Many of the soldiers of the 40th had never been to the east of the country, explains a third Dmitri, alias Doc, an electronics specialist who always wanted to be a doctor. Most of them are from the regions of Zaporizhia, in the south, or Dnipropetrovsk, in the center of the country. “In 2014, when the war in Donbas started, I thought it was far away, that it wasn't something that affected me,” he says slowly. “I didn't do anything, I didn't go anywhere. Now I think I should have done more. So when they started bombing our cities on February 24, 2022, I signed up,” he says. And there he is, alternating his time between the outpost and the trench in the snow. When he can, he draws landscapes, churches, his children, his country house. He shows the drawings of him on the mobile screen. He is a good painter. “This helps a lot for morale, to disconnect the mind,” he confesses, shrugging his shoulders.
Nafania and the three Dmitris have not been home for months. There is no replacement. Most of those who are not already in trenches like that, where they have had a large infestation of mice that still sneak around the three cats that live with the brigade, have lost their sense of existential urgency. They don't want to go to war. Ukraine is now divided into two: that of the battle fronts – trenches with mud, snow and mice under the rain of Russian artillery – and that which is experiencing a new normality, altered from time to time by new bombings. Maybe three Ukraines, with the areas occupied by the Kremlin. Troops and citizens are exhausted everywhere.
But as the invaded country enters its third year of war, with an extremely challenging 2024 in which many doubt whether Western support will hold, others in the snowy forest of Kupiansk remember that Russia expected to travel hundreds of kilometers across Ukraine and succeed in a few days. That February 2022, Russian military commanders had asked officers to pack their dress uniforms, which they hoped to wear in victory parades in kyiv. Nothing went as Putin expected. Almost 700 days have passed and Russia maintains 20% of the Ukrainian territory occupied and is pushing to conquer Donbas and the south, while bleeding its country dry.

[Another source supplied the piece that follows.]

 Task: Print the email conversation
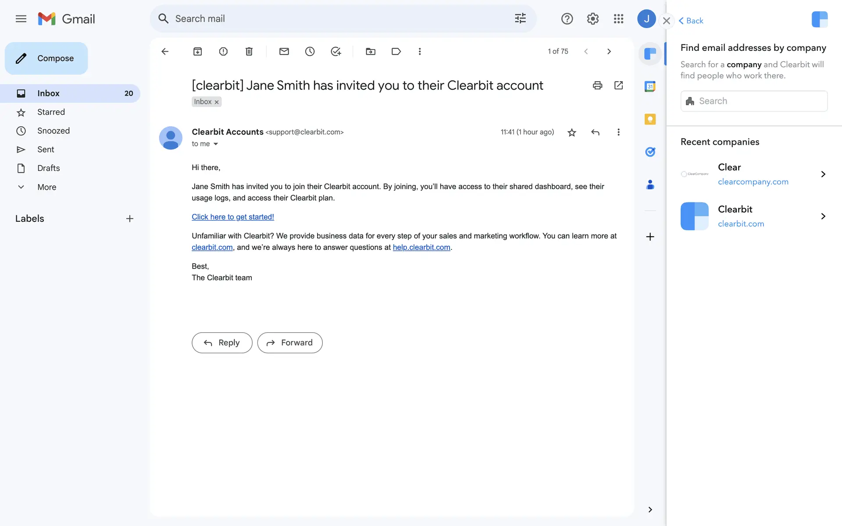(597, 85)
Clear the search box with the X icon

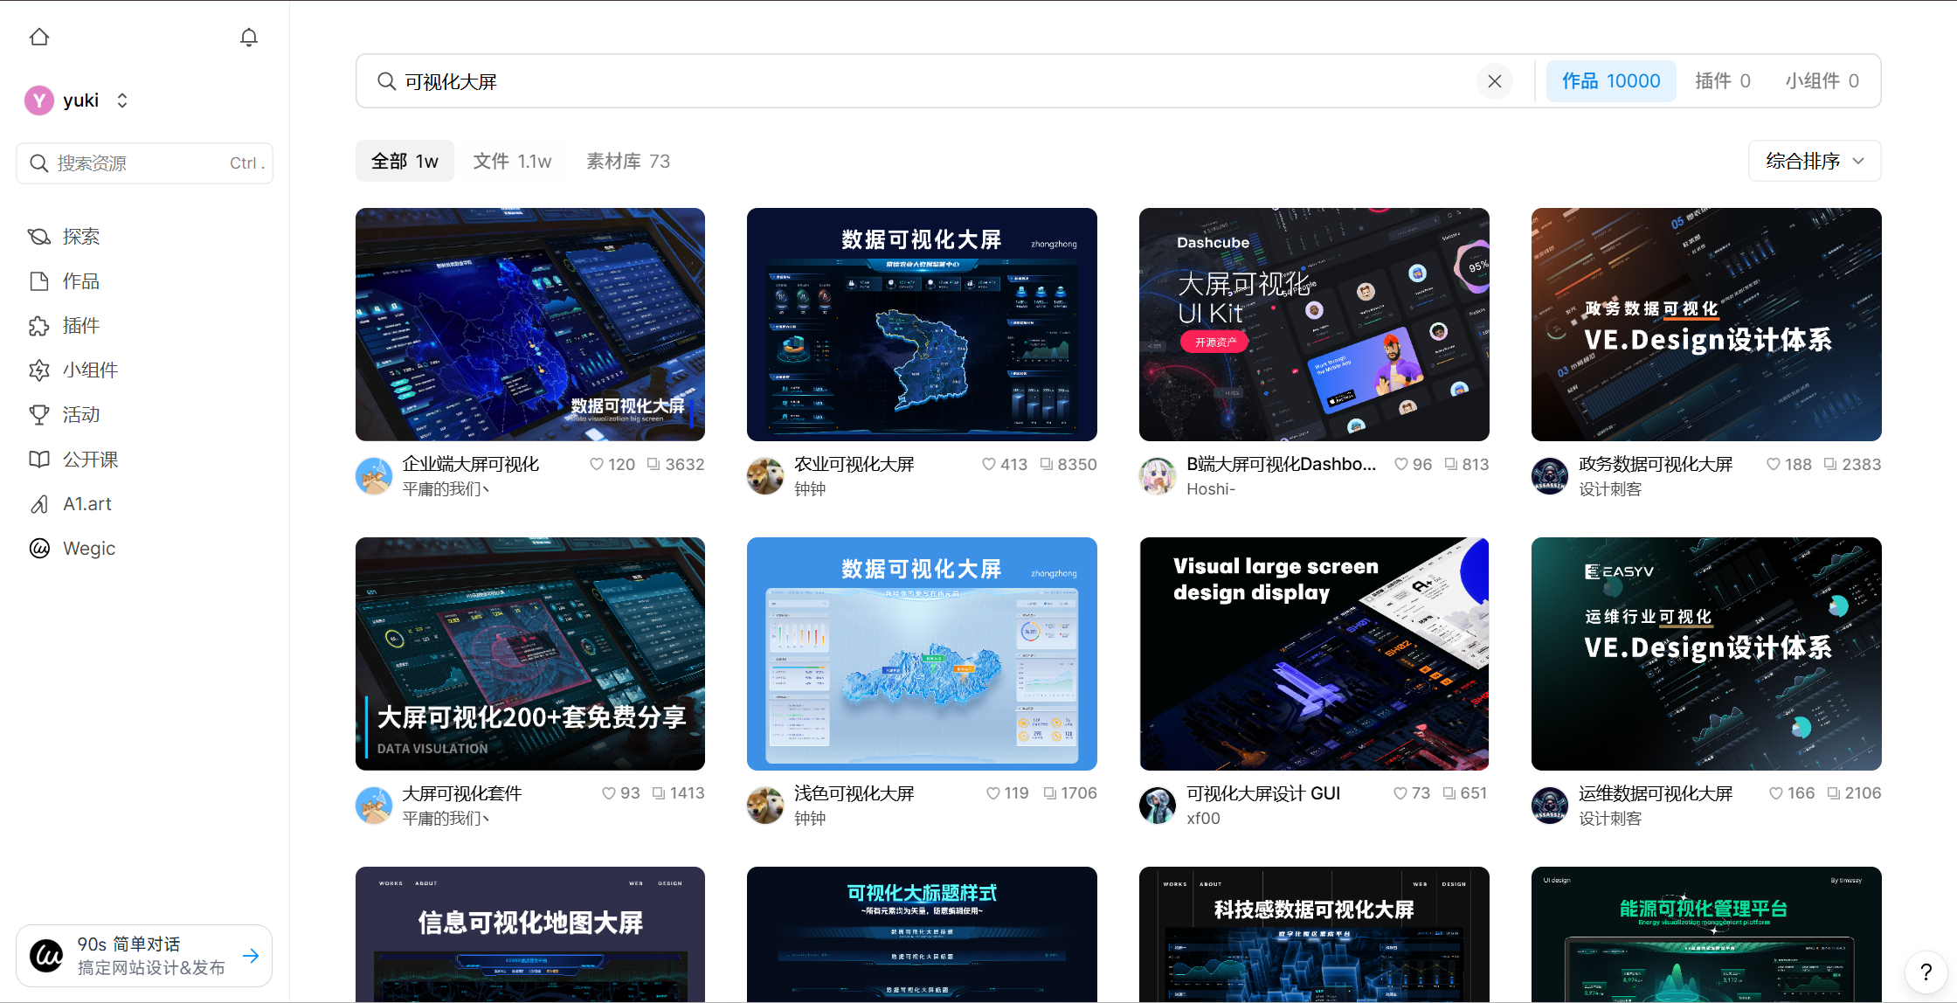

With the latest airstrikes on major Ukrainian cities, from Kharkiv in the east to Kiev, the capital, or even Lviv in the west, Putin is trying not only to deplete Ukraine's stockpile of air defense material. He also wants the world to forget that Russia faces the greatest human and strategic catastrophe since the collapse of the Soviet Union. And he tries to play the patience card by believing that his allies will eventually get tired and leave Ukraine alone.
Evening falls on the Kupiansk front and dense clouds emerge in the sky. The drones that Russia deploys to monitor and attack have less visibility. Artillery rain continues. “This is hard, it's difficult, but I'm glad I can be here to ensure our future,” says Doc. “Further away, maybe they don't feel the war like they do in the trenches, but that's because we are here. “If we retreated, everyone would be on their knees.”